#### [Task brief]
Which lines in the items below contain the string "colorbar"? Copy out each such line in full.

-.-.-

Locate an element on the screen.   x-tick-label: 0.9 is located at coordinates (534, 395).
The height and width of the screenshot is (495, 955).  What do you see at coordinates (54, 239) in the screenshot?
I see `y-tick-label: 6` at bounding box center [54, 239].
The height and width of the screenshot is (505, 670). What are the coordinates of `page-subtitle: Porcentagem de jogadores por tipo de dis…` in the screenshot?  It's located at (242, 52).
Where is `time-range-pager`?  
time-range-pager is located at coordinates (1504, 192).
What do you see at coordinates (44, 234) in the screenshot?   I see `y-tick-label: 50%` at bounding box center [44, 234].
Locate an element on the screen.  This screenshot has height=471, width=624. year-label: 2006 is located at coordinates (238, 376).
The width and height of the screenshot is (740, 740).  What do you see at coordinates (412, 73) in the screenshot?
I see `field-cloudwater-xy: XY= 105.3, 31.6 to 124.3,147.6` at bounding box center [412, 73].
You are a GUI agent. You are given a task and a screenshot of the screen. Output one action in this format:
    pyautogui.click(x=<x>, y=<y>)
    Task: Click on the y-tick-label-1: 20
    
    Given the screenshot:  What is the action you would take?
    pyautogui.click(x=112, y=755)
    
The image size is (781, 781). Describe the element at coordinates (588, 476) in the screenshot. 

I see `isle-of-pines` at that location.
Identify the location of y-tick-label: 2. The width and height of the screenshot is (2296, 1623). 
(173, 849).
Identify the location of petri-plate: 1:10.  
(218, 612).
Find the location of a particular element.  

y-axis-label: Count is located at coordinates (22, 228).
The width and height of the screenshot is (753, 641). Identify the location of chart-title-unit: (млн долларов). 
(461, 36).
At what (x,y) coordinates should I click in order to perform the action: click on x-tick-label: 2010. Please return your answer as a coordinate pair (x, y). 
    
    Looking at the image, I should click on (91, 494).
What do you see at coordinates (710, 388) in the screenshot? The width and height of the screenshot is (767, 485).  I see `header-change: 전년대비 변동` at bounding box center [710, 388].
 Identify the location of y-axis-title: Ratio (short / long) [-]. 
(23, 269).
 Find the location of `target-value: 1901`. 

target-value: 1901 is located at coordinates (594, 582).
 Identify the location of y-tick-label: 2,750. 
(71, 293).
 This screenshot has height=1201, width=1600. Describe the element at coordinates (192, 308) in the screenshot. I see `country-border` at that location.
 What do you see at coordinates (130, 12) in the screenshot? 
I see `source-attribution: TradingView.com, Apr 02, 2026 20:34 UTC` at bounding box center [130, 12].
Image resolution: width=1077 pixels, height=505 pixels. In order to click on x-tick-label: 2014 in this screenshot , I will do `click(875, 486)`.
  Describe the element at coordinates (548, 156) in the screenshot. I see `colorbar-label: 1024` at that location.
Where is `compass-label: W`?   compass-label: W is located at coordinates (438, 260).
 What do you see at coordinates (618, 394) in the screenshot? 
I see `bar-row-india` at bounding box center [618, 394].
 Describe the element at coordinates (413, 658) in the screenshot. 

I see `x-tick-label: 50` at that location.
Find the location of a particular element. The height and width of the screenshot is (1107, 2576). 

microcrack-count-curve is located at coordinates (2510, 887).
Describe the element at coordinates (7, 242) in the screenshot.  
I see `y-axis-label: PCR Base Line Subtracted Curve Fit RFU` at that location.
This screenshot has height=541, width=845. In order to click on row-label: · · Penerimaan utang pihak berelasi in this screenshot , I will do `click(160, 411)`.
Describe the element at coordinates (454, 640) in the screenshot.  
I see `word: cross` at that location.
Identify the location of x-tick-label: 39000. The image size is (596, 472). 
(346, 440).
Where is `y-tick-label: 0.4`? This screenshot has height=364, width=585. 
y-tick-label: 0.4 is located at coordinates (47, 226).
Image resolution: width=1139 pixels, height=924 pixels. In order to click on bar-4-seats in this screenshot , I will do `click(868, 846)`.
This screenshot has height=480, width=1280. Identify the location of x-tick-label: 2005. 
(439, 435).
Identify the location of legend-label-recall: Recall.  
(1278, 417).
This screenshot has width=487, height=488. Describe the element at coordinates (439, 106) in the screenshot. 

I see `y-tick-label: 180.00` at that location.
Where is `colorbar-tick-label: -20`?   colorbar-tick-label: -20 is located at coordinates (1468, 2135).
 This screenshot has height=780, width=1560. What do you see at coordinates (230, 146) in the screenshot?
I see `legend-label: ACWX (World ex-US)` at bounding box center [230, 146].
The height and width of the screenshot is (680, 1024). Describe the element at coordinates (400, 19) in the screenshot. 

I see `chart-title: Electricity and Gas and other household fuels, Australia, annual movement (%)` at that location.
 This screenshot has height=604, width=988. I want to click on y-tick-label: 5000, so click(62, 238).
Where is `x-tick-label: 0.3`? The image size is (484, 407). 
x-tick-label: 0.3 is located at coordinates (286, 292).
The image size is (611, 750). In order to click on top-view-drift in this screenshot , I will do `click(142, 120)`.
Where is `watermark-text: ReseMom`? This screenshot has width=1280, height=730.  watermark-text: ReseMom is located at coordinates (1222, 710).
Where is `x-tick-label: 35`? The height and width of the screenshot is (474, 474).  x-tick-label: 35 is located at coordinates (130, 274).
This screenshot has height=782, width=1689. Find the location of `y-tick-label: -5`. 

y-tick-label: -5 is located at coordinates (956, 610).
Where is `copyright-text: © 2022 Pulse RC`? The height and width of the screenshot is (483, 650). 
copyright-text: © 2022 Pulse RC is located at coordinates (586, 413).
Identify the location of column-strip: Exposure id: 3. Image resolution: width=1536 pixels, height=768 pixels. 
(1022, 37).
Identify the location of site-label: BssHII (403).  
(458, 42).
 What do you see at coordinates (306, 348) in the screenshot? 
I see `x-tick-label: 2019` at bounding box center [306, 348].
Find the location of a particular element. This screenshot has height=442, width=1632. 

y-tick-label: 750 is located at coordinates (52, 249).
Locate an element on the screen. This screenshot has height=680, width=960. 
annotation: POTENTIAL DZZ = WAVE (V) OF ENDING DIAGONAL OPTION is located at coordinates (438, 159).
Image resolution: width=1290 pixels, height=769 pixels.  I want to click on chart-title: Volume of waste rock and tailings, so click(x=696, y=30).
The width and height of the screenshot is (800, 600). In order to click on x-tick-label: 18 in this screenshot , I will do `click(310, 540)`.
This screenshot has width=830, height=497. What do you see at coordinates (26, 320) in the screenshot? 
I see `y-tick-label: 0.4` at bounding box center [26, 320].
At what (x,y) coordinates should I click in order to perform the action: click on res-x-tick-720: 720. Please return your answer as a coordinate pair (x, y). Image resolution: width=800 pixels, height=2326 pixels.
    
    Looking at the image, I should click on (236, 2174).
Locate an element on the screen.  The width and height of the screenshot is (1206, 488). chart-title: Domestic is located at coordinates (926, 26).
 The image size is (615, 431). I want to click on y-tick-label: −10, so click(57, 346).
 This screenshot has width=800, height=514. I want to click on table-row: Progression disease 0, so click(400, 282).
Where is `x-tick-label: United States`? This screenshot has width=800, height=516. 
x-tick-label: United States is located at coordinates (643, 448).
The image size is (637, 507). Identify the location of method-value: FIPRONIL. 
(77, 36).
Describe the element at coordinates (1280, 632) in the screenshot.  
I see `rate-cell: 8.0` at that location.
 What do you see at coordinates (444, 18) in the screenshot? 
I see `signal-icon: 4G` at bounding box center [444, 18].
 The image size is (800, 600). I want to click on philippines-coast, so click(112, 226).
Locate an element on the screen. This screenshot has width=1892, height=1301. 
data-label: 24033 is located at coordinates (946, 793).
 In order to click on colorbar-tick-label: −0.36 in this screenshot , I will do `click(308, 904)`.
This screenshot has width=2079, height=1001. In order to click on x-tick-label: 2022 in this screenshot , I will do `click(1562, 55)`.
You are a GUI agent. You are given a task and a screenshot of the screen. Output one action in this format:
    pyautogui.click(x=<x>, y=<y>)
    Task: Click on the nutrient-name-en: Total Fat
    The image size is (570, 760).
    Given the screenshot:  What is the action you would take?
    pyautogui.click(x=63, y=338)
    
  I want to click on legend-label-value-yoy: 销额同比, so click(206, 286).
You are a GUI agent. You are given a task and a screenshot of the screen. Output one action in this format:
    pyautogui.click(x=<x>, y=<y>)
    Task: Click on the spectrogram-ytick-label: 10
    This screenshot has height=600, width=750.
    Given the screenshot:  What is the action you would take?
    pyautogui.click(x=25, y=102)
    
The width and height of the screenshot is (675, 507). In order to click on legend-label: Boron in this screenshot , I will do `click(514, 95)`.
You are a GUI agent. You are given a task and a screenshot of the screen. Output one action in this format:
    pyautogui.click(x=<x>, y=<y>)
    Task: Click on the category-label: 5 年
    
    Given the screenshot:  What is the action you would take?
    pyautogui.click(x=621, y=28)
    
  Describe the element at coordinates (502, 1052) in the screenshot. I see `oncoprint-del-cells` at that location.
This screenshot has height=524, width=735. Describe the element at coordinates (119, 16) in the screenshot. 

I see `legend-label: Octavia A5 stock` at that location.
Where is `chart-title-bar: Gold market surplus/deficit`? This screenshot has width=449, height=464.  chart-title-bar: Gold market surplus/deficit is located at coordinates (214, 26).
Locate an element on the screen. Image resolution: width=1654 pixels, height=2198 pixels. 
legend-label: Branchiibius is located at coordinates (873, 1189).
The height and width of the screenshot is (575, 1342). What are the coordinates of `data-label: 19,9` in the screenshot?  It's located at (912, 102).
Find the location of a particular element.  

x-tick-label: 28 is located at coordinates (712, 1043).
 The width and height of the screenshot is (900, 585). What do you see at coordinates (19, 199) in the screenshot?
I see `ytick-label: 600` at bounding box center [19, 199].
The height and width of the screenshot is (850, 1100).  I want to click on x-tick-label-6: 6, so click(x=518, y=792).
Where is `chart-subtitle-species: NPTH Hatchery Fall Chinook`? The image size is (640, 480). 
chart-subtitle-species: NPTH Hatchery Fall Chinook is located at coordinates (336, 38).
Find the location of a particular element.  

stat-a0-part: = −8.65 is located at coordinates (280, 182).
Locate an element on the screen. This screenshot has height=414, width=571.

-.-.-

#### [Result]
  Describe the element at coordinates (548, 156) in the screenshot. I see `colorbar-label: 1024` at that location.
Where is `colorbar-tick-label: -20`?   colorbar-tick-label: -20 is located at coordinates (1468, 2135).
 In order to click on colorbar-tick-label: −0.36 in this screenshot , I will do `click(308, 904)`.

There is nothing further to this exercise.